Background and Metadata

Overview

Teaching: 10 min
Exercises: 5 min
Questions
  • What data are we using?

  • Why is this experiment important?

Objectives
  • Why study Human Genomes?

  • Understand the data set.

Background

We are going to use a sequencing dataset from healthy humans.

The Data

View the Metadata

The metadata file associated with this lesson can be downloaded directly here (right-click and Save Link as) or viewed in Github. If you would like to know details of how the file was created, you can look at some notes and sources here.

This metadata describes information on the samples sequences as part of the dataset and the columns represent:

Column Description
Sample name Sample name
Sex Sex
Biosample ID  
Population code Short code for the population
Population name Longer, descriptive name for the population
Superpopulation code Grouping of populations from a similar geographic area (e.g. continent)
Population elastic ID  
Data collections Which datasets the sample belongs to

Challenge

Based on the metadata, can you answer the following questions using a spreadsheet such as Excel?

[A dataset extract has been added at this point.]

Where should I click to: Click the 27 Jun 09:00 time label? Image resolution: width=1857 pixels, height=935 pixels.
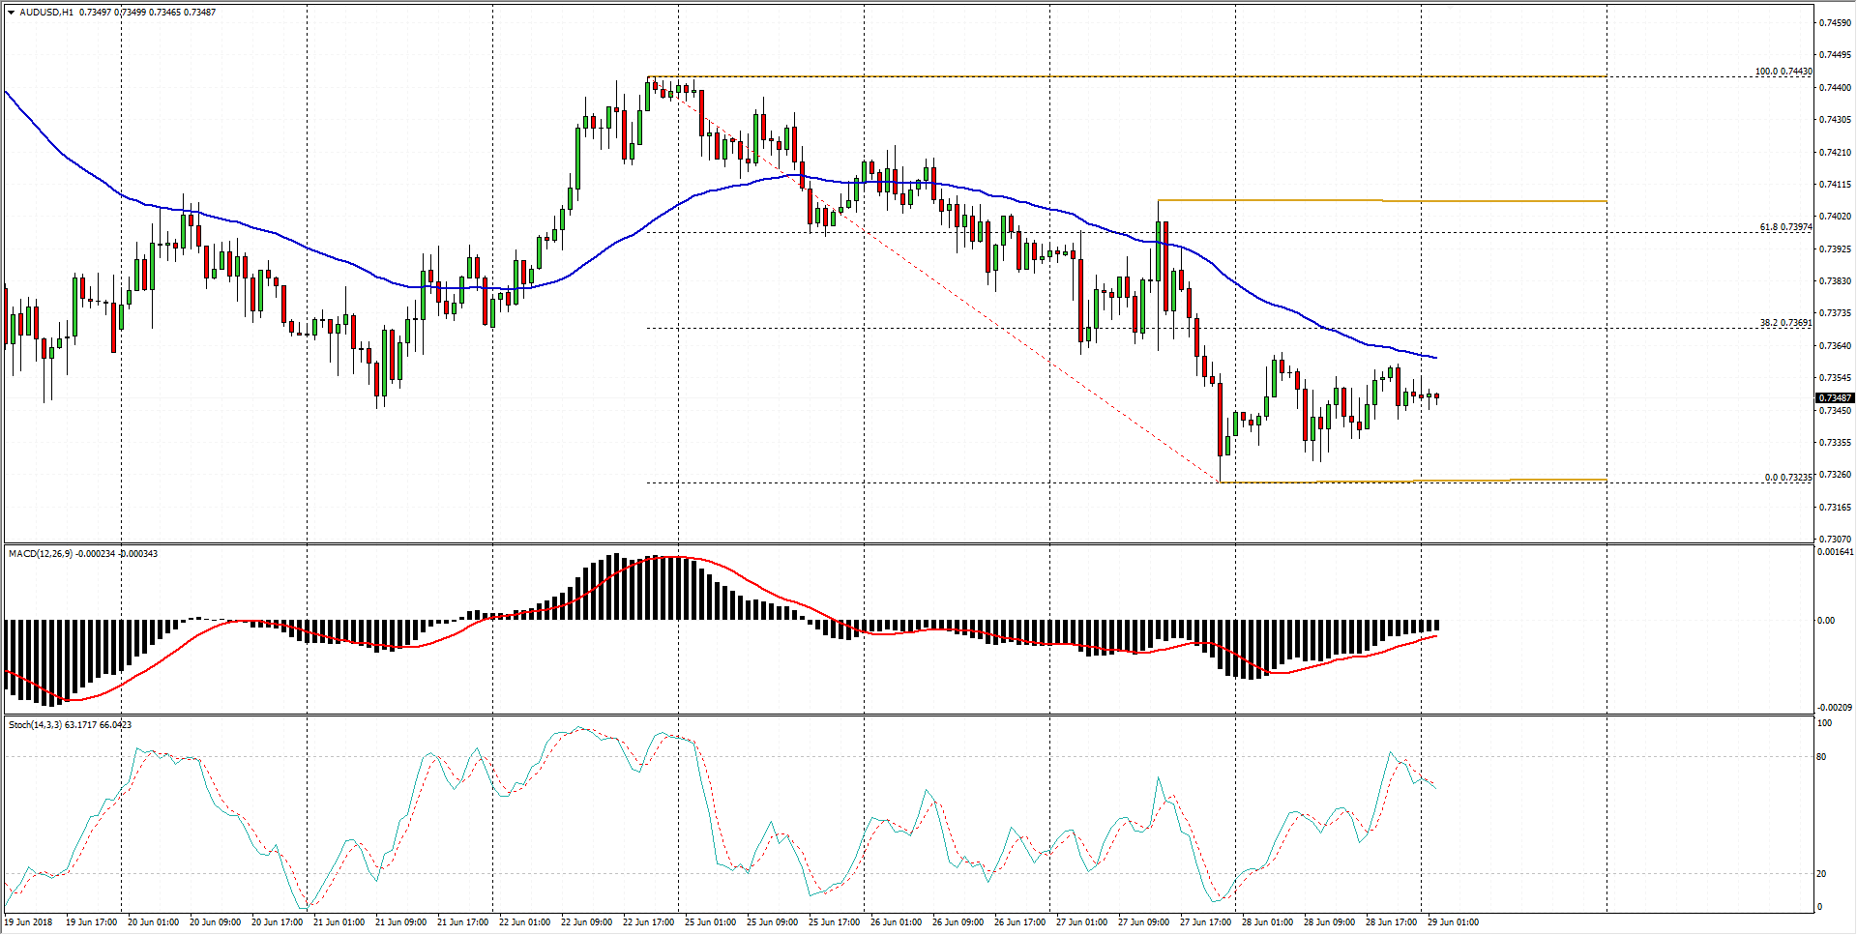(x=1143, y=922)
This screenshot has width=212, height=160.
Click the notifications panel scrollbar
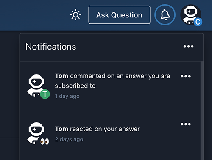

  1. How many rows and how many columns are in this data?
  2. How many different super populations are there?
  3. How many different populations exist with European origin?

Solution

  1. 3116 rows and 9 columns
  2. Nine different sub-populations
  3. Five populations within Europe

Creating and editing metadata

The metadata for a project is usually entered by-hand using software such as Microsoft Excel. When creating such metadata it would be good to bear in mind some common errors that can be inadvertently introduced that complicate computational analysis. These materials from Data Carpentry can be consulted if you are not sure about this:-https://datacarpentry.org/spreadsheet-ecology-lesson/02-common-mistakes/index.html

Key Points

  • It’s important to record and understand your experiment’s metadata.